How else are they going to cover these enormous salaries for guys to sit on the bench? Right now, the NBA’s current TV deal sits at nearly $2.6 billion dollars in revenue. $1.4 coming from ESPN and $1.2 coming from Turner TV (TNT). Now, when that deal is up after the 2024 season the NBA is predicted to try to up that TV revenue target to near $8 billion. This is where you will see the fight between the traditional cable networks and the streaming tech giants. After seeing how the NFL cashed in with Google/YouTube TV they know 2025 is the chance to bring their league to the next level in terms of capital and recurring TV revenue for X amount of years they agree to a deal with their respective future partners.
Music
Music is no longer a product. The one thing you touched in music no longer exists. Kids in school do not know what a CD is, but an MP3 File or a streaming service. No more sales margins on units when it comes to albums. The point of what I am getting at is that music is no longer a product, but a communication channel of messages and sounds.
Instead of being the “conversion” part of the marketing funnel, it is now what drives awareness, pushes your interest towards the artist to have the desire to convert on another product that gets the artists paid. Performances, shows, and other products. Now if an artist you like experiments with other genres, no harm no foul other than your feelings. You are giving Spotify and/or Apple Music $10.99 a month. You didn’t wait in line for a terrible CD. If you do not like it someone else will. Playing devils advocate on the side of the artist here as they have to find ways to put food on their table.
Tracking
TV ratings are primarily tracked through a system called Nielsen Ratings. Nielsen measures television viewership in the United States through a combination of electronic and paper diaries, set-top box data, and audio recognition technology.

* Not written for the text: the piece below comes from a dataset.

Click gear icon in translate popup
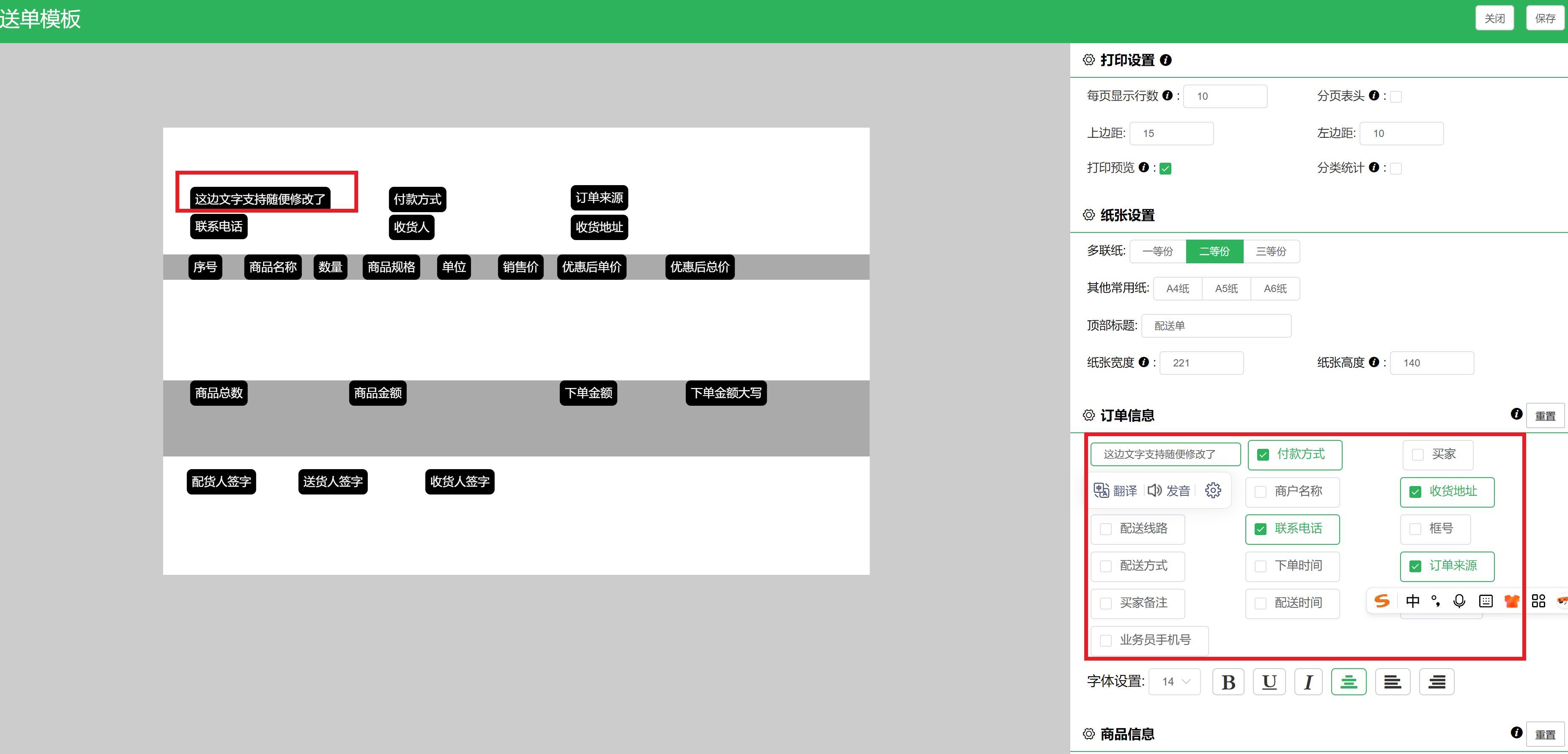 pyautogui.click(x=1212, y=491)
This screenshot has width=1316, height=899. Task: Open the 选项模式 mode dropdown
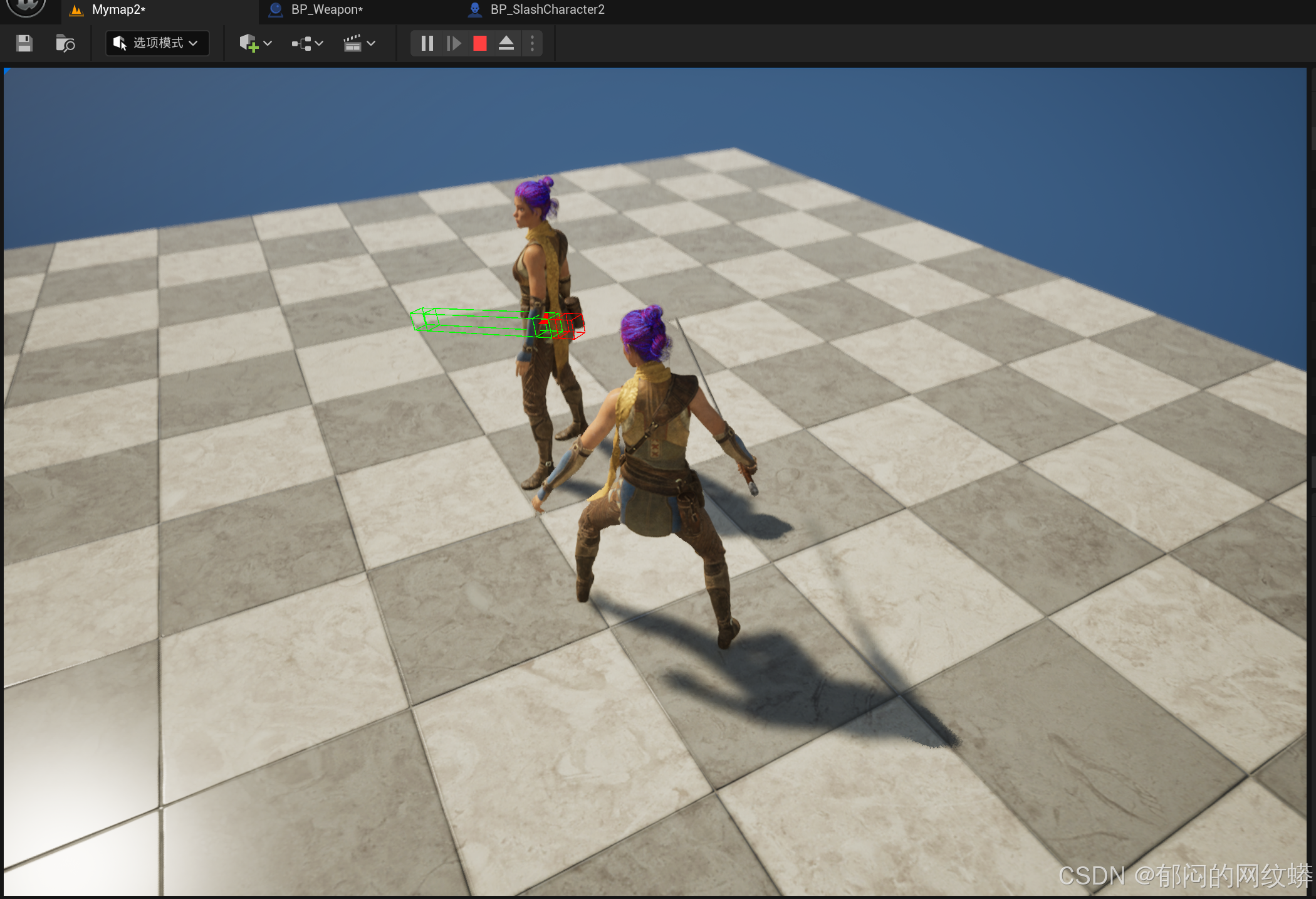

A representative sample of households across the country is selected to participate in the Nielsen Ratings, and their viewing habits are used to estimate the total audience for each program. These estimates are then used by advertisers and networks to determine ad rates and make programming decisions. Other methods of tracking viewership, such as digital streaming metrics, are also becoming increasingly important in the industry.
You have to consider that this is in fact 2-3 years behind. We see how advertisers have not understood this transition yet. If they understood how many viewers were coming in from live streams, we would not see the same commercials on Hulu Live, ESPN+ or any of the other cable providers streaming apps.
It was not until 2022 did Nielsen and Amazon come to agreement to use their tracking methods for Amazon’s exclusively streamed Thursday Night Football that they paid big money for the exclusive rights for.
With this new implementation into the way we consume content, this fast Fall, Amazon and Nielsen have actually disagreed on particular viewership ratings with some weeks being a roughly 1 million viewer difference. Considering the demographic shift of customer of the prime streaming account holder these are the adjustments these two organizations are going to have to come to agreement to in the new live streaming era.
At the end of the day I find this very beneficial for the customer in the long run. We wanted streaming services and our favorite shows, movies, and now live sports are making its way to becoming the primary viewer experience across many homes in the United States, but across the globe. Less wires, cheaper costs, and easily shared. We are living in the time of the Media Renaissance.